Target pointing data
::::

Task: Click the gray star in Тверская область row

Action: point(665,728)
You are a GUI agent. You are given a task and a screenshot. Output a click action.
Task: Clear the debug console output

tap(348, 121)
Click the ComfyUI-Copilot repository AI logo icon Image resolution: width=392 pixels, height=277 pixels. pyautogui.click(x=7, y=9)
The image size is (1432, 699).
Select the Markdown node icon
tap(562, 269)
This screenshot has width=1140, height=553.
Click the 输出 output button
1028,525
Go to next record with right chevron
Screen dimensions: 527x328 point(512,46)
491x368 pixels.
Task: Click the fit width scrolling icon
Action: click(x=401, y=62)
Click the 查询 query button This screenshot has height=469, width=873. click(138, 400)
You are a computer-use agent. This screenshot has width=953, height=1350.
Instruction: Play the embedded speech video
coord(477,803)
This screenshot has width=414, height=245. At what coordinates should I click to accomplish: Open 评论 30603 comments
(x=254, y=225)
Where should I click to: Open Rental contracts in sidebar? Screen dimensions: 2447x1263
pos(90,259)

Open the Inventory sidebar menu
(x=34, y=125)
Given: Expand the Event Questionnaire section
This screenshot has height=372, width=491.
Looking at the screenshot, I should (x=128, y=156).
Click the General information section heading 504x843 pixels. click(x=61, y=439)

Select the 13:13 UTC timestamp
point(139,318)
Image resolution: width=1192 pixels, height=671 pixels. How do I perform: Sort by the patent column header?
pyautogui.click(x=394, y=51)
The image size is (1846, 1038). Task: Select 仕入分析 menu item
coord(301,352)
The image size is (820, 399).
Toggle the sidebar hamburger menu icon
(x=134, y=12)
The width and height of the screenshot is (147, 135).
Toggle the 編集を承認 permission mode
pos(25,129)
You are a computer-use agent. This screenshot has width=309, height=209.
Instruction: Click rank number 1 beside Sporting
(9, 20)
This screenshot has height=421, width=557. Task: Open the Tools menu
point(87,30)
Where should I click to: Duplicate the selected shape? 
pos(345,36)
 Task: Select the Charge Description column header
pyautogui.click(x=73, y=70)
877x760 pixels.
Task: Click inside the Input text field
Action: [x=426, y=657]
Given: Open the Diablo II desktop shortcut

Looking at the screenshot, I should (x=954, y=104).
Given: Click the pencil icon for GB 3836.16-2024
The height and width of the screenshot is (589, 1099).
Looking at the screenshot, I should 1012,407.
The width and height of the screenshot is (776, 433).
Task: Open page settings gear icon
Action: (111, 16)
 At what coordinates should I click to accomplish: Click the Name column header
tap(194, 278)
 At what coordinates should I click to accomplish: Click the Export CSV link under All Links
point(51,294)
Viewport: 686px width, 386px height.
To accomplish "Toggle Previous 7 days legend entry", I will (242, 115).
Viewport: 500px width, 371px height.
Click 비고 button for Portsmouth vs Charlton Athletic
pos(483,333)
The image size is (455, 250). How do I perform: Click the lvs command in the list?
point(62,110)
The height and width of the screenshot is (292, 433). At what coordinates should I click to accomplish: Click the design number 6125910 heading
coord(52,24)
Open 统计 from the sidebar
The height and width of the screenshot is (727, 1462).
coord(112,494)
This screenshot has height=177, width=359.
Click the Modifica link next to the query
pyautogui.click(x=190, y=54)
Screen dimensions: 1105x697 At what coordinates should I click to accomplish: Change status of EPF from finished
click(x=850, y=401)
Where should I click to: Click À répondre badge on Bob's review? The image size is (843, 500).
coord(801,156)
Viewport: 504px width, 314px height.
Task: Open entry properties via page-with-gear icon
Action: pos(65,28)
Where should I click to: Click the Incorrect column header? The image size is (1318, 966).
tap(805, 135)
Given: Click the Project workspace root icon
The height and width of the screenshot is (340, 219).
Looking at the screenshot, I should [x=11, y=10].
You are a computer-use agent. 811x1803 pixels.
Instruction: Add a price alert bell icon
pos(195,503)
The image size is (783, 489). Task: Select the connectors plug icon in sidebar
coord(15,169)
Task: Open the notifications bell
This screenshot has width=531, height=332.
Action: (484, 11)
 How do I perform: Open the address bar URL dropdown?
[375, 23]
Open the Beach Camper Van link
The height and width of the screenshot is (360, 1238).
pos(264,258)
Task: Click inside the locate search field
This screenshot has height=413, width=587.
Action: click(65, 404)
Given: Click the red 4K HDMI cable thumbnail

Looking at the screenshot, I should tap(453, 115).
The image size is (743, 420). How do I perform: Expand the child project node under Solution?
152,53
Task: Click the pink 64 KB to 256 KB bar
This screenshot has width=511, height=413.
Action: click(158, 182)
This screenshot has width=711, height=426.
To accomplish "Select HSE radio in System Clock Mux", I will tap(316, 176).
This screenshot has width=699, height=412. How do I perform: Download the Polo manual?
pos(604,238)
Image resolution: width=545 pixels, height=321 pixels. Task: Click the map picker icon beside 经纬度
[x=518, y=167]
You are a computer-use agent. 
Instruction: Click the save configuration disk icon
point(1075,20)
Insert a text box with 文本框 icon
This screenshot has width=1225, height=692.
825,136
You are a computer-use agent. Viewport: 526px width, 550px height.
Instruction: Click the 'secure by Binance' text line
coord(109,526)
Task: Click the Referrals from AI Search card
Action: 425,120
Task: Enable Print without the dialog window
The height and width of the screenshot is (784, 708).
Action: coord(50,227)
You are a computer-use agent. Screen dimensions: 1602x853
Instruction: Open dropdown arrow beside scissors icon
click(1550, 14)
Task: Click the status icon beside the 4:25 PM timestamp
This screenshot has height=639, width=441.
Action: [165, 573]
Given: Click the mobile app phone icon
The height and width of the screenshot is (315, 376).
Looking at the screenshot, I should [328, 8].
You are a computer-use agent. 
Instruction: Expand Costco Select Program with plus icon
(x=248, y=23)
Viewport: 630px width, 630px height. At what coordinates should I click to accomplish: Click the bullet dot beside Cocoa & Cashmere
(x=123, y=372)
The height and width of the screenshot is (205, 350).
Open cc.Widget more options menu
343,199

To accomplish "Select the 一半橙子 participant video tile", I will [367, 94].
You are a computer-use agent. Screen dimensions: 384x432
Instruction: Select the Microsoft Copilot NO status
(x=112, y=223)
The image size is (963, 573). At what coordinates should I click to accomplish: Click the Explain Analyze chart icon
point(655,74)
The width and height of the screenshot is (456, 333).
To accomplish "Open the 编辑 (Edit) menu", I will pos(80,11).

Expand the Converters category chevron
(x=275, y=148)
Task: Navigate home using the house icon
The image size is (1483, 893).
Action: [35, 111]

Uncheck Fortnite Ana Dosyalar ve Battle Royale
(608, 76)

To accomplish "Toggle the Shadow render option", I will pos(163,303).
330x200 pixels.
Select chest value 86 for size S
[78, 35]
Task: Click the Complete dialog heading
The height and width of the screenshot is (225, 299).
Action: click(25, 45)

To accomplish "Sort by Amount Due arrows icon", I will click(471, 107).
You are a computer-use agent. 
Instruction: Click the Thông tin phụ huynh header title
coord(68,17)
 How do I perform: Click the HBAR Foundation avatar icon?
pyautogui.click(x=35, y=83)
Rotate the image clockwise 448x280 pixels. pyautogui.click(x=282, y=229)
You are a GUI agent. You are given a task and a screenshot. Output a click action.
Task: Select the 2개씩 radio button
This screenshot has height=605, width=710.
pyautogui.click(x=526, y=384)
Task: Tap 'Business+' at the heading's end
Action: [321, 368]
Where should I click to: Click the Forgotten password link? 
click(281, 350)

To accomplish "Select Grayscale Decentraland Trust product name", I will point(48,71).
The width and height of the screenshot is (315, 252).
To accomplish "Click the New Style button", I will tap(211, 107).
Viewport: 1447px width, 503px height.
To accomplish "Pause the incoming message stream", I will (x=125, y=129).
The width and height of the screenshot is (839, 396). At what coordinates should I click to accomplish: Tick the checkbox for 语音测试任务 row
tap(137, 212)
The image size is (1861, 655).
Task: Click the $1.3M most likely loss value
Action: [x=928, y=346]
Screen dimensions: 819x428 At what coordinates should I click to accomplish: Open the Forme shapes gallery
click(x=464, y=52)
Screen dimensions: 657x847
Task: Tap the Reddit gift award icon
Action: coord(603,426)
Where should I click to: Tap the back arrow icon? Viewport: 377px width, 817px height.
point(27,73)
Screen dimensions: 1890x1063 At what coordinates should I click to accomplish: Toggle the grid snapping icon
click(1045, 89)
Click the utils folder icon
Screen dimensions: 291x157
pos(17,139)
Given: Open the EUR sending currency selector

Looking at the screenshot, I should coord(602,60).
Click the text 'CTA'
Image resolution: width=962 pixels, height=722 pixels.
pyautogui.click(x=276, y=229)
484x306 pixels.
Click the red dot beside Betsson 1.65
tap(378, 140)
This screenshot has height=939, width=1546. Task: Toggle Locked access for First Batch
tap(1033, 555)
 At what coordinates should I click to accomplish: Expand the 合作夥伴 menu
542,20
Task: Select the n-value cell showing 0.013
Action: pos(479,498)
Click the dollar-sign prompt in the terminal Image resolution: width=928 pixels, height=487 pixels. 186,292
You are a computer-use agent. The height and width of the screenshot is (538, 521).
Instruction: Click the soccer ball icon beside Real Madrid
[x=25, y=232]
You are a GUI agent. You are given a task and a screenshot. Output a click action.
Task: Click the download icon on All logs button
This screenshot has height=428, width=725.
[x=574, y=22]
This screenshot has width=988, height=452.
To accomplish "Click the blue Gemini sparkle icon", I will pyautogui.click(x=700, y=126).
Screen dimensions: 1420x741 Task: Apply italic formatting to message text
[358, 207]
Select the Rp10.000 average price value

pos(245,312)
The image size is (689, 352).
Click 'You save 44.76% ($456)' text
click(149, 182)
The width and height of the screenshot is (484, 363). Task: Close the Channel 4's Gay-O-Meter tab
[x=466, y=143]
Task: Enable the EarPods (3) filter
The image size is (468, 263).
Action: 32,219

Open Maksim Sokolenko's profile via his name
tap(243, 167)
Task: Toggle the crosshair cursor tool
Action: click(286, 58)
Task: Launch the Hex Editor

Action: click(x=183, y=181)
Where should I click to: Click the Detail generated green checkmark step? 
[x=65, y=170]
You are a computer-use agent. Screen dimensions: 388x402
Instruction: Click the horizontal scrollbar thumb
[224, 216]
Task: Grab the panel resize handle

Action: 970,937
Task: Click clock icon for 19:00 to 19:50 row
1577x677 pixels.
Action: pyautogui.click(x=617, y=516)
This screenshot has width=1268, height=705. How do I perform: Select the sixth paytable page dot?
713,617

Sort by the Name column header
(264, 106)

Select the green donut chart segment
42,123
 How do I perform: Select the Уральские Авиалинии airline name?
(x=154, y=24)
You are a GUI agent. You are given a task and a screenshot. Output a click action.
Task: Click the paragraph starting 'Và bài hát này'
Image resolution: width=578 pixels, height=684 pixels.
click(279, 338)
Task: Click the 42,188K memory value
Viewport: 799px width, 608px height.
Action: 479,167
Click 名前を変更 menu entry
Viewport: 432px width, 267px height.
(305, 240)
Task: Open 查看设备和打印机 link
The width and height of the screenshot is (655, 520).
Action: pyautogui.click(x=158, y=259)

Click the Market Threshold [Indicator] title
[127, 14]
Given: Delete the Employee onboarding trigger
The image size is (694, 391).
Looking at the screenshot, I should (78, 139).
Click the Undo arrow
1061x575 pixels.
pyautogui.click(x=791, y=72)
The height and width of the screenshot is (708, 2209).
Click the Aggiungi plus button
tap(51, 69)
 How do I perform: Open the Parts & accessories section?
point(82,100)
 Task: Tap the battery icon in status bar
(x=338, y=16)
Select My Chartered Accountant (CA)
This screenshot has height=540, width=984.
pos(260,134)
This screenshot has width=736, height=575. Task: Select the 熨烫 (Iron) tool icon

::::

### EXERCISE
Copy out the data lines word for word, everything from the line containing "Click the ComfyUI-Copilot" down to the line containing "coord(477,803)", both included.

### SOLUTION FOR THIS TASK
Click the ComfyUI-Copilot repository AI logo icon Image resolution: width=392 pixels, height=277 pixels. pyautogui.click(x=7, y=9)
The image size is (1432, 699).
Select the Markdown node icon
tap(562, 269)
This screenshot has width=1140, height=553.
Click the 输出 output button
1028,525
Go to next record with right chevron
Screen dimensions: 527x328 point(512,46)
491x368 pixels.
Task: Click the fit width scrolling icon
Action: click(x=401, y=62)
Click the 查询 query button This screenshot has height=469, width=873. click(138, 400)
You are a computer-use agent. This screenshot has width=953, height=1350.
Instruction: Play the embedded speech video
coord(477,803)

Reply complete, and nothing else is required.